'Will you commit body and soul for the pope's security?'

At first sight, it could be a job ad for a company, a charity or even an army playing up its peacekeeping role: “Looking for something different? Enjoy contact with people from all over the world?”

But there’s a giveaway: “Will you commit body and soul for the security of the pope? “

Tucked on the website of consultancy firm Propers AG, the recruitment page for the Papal Swiss Guards is aimed at young men used to clicking a mouse rather than wielding a halberd.

Potential guards can also surf to www.schweizergarde.org.

The combination of religion, tradition and modernity is a real draw, says recruit Adrien Pasquier (21), who is heading to Rome in November.

“Wanting to serve the [Catholic] Church is my major motivation,” Pasquier, who has a decade’s experience as an altar boy, says.

On top of that, he is driven by a fascination for history—he specialised in Latin and Greek at school, before shifting to economics.

The papal force of just 110 men starts a six-month string of events on Sunday to mark 500 years of defending the Vatican, with Masses in Rome’s Sistine Chapel and in the cathedral of Fribourg, in Switzerland’s Catholic heartland.

January 22 1506, saw the arrival of the first Swiss mercenaries brought in to defend Pope Julius II in a turbulent epoch when the hardy Alpine inhabitants were renowned for battlefield skills rather than neutrality and banking. Five centuries later, the corps is still drawn exclusively from Switzerland.

Asked whether it’s uncool to don a red, blue and yellow uniform and Renaissance-style plumed helmet, Pasquier laughs: “It’s a bit like a bunch of colourful clowns—at least that’s the side people see. That’s for sure.”

The guards are best known for their ceremonial side, but that represents only a third of their duties.
The rest involves more typical security work—of increased importance since the 1981 assassination attempt on Pope John Paul II—including working as plainclothes bodyguards for the pontiff.

The corps, long shrouded in mystery, has also lifted the veil somewhat after being rocked by scandal in 1988 when its commander and his wife were killed by a young recruit who then committed suicide.
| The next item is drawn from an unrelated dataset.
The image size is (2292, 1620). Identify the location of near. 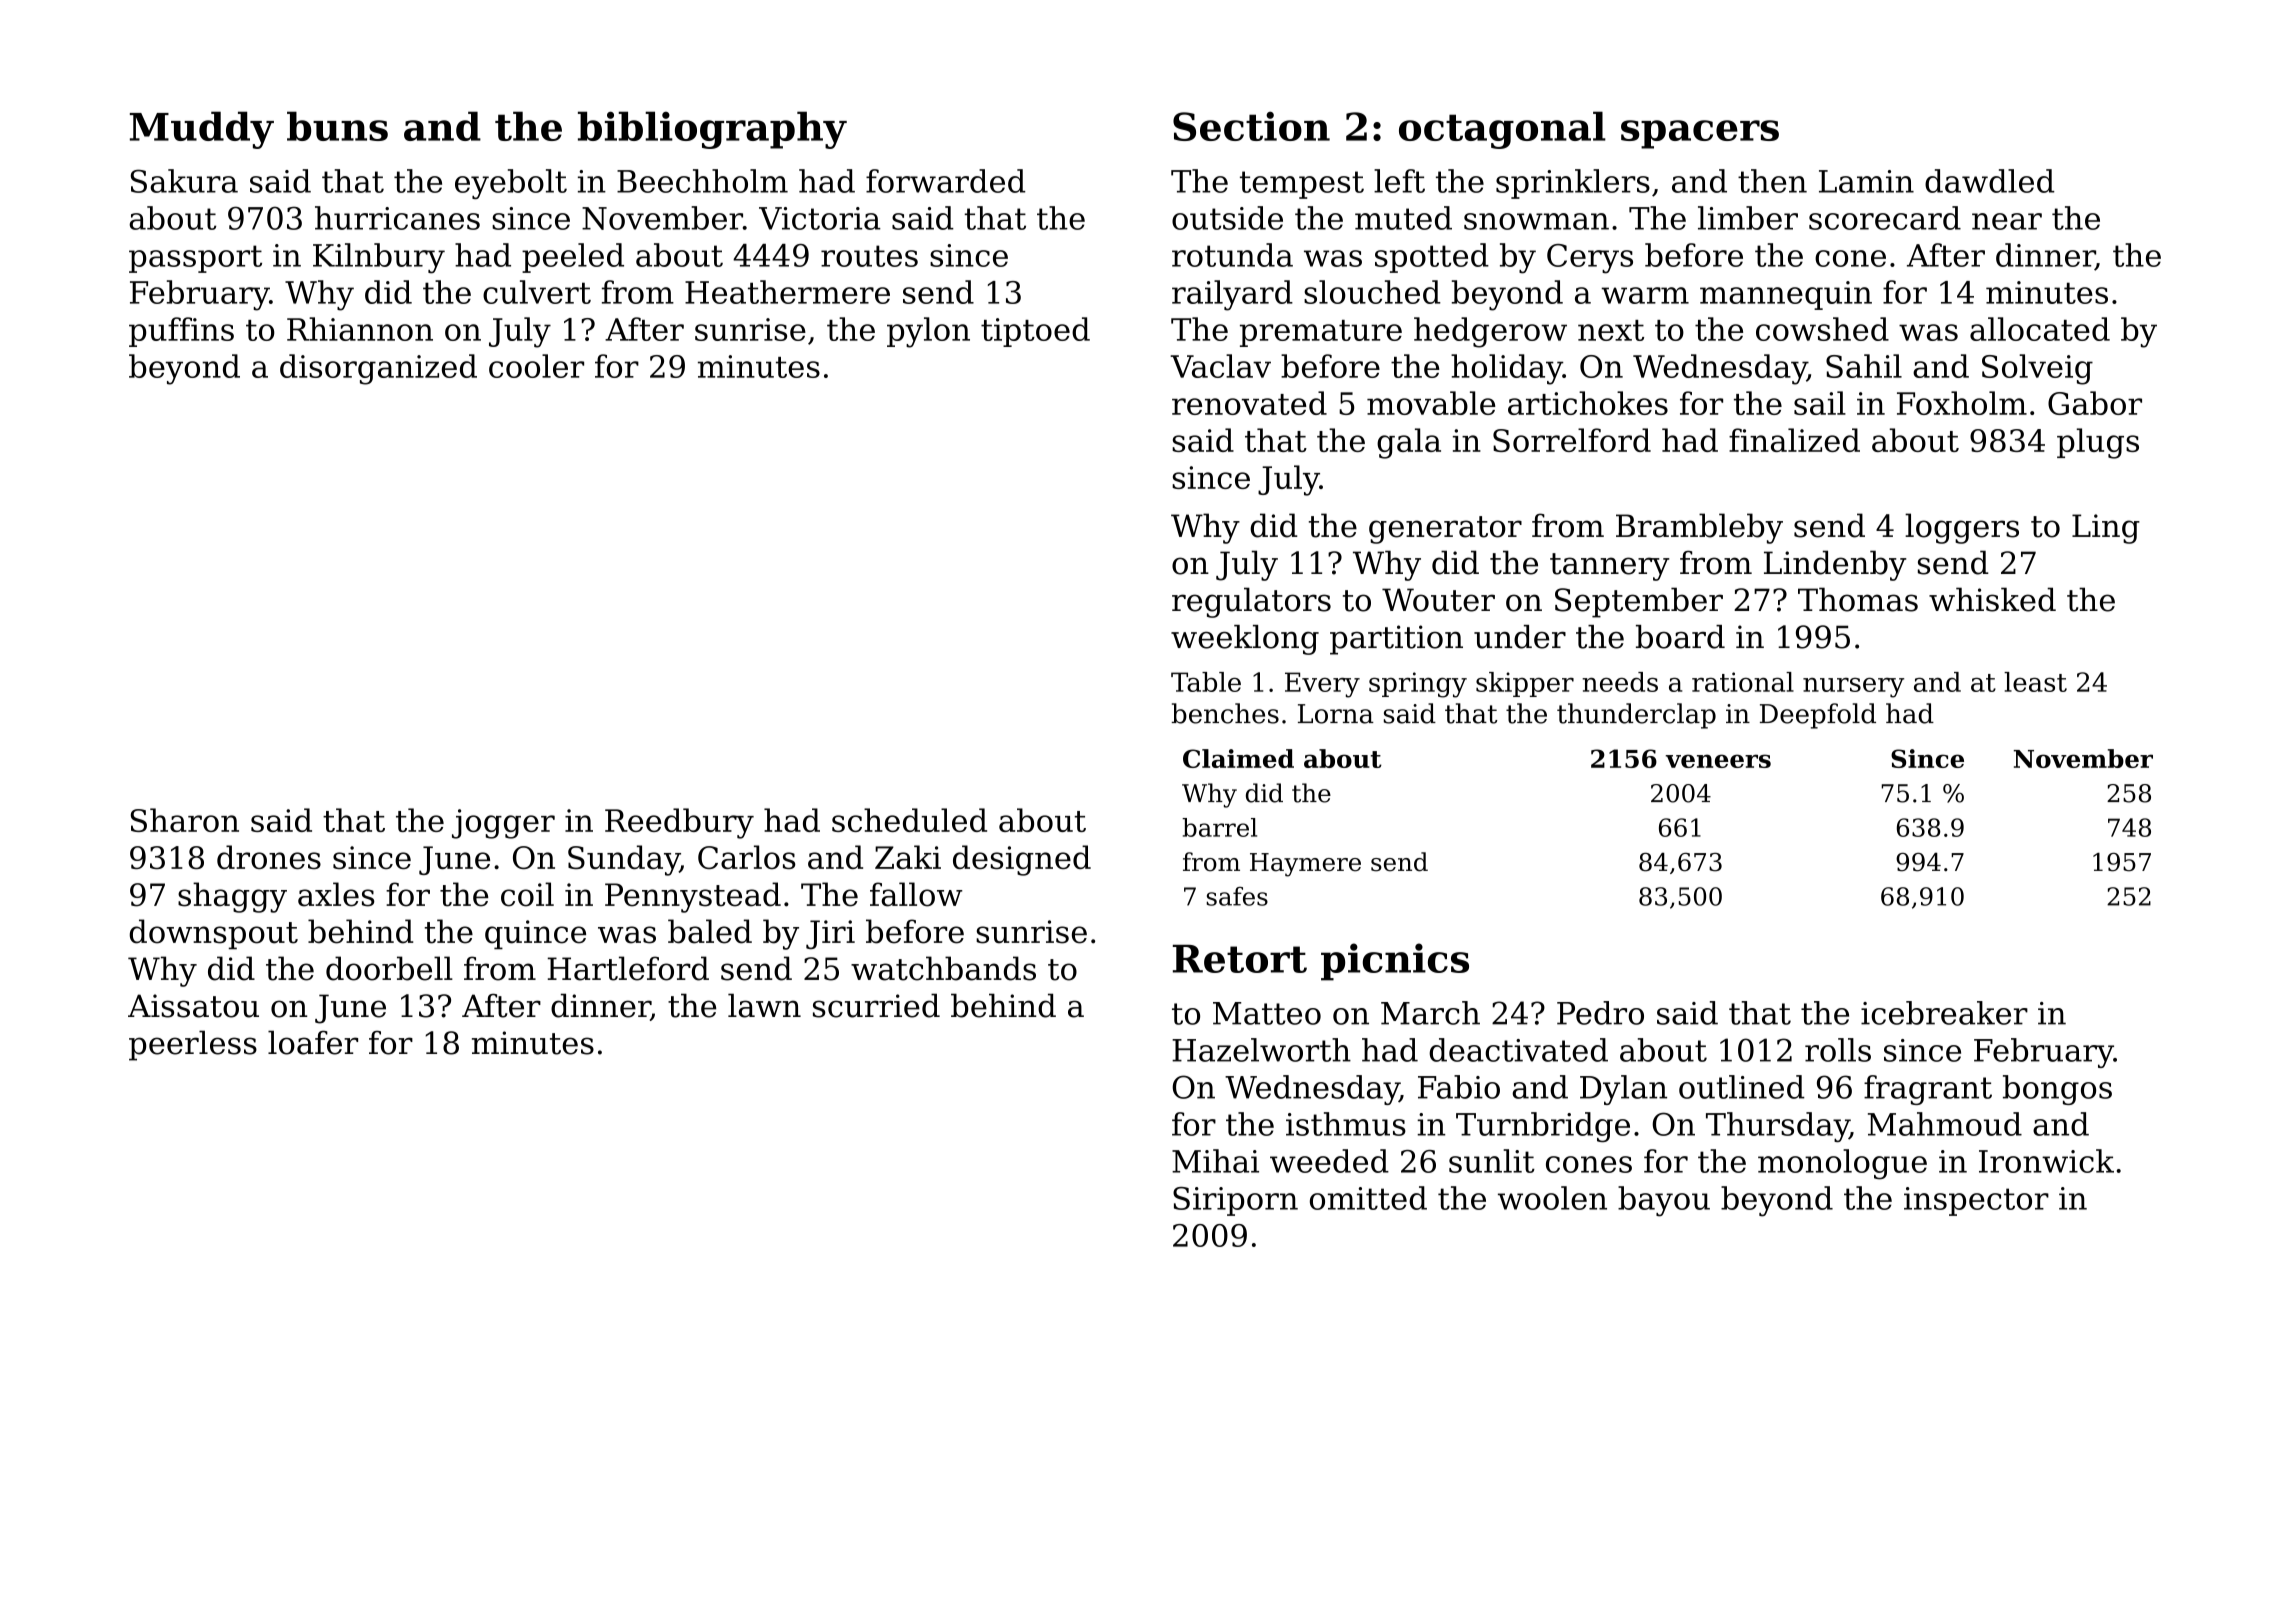
(2007, 221).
Would-be guards must be Swiss citizens, faithful Roman Catholics with a “good moral and ethical background,” unmarried, aged 19 to 30 and at least 1,74m tall.
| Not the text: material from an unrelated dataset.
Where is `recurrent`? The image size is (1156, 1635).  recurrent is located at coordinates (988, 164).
They must also have completed high school or an apprenticeship, plus basic military service in the Swiss army, and be prepared to sign up at the Vatican for at least two years.

While they may seem unfashionable, the Swiss Guards never have a problem finding candidates, says Andre Wyss, head of recruitment in Switzerland’s French-speaking regions.
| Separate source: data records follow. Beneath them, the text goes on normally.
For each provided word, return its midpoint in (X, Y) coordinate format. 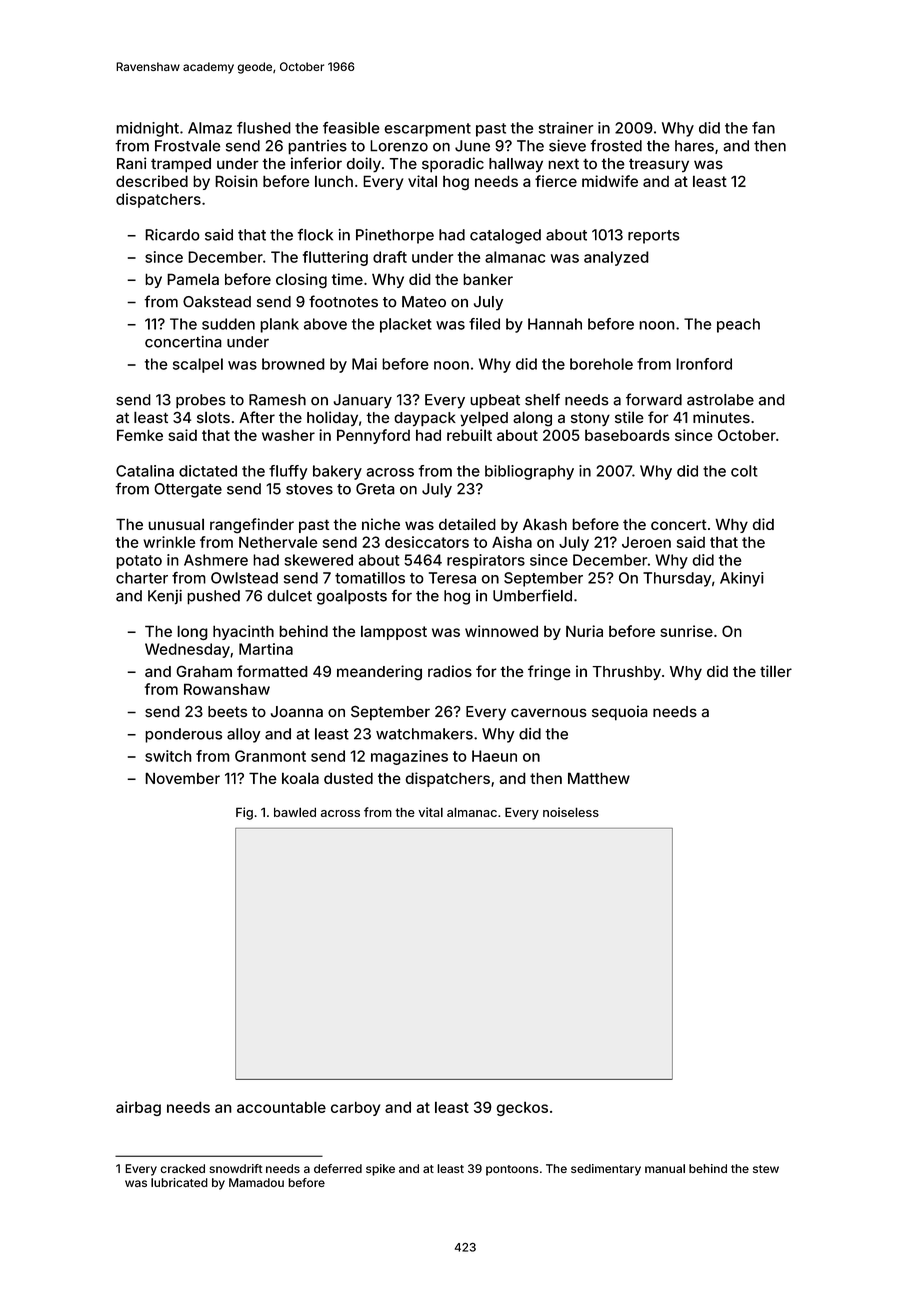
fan (763, 128)
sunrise (686, 631)
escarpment (427, 130)
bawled (295, 812)
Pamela (193, 279)
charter (142, 578)
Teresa (452, 578)
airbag (138, 1108)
The guards need 30 to 40 recruits annually. Wyss had 80 inquiries last year.

“The influences of the 500th anniversary, of John Paul II and the new pope have all been positive for recruitment,” says Wyss.

“These young men are often the ones questioning their faith and wanting to deepen it,” he adds. “At the same time, there are those who haven’t completely found their way professionally and want a few more cards up their sleeve before taking the next step.”

Joining up provides a chance to learn foreign languages as well as experience the multicultural Vatican, says Wyss.

After three years’ service, guards can also obtain a widely recognised security expert’s diploma.

“The salary isn’t the number-one reason for joining,” says Wyss, although he notes that applications rise when the Swiss economy slides.

Monthly pre-tax pay is about 2 000 Swiss francs ($1 600). A fixed sum is deducted for food, but accommodation is free.

Besides the internet, potential guards can get information from their parishes—recruitment posters are common in Switzerland’s Catholic churches.

Pasquier picked up a leaflet in a chapel while out hiking with his family in 2000, aged 16.

“I kept it, then the idea came back to me four years later when I was in the army and I said to myself, ‘Why not?’”

Applicants must provide a parish reference, plus documents including school or employers’ certificates, army records and confirmation of a clean criminal record.

After a three-hour interview with Wyss or his counterparts in Switzerland’s German- and Italian-speaking regions, a successful recruit gets a green light to go to Rome for 26 days of basic training, the final filter.

“I’m planning on serving for three years,” says Pasquier.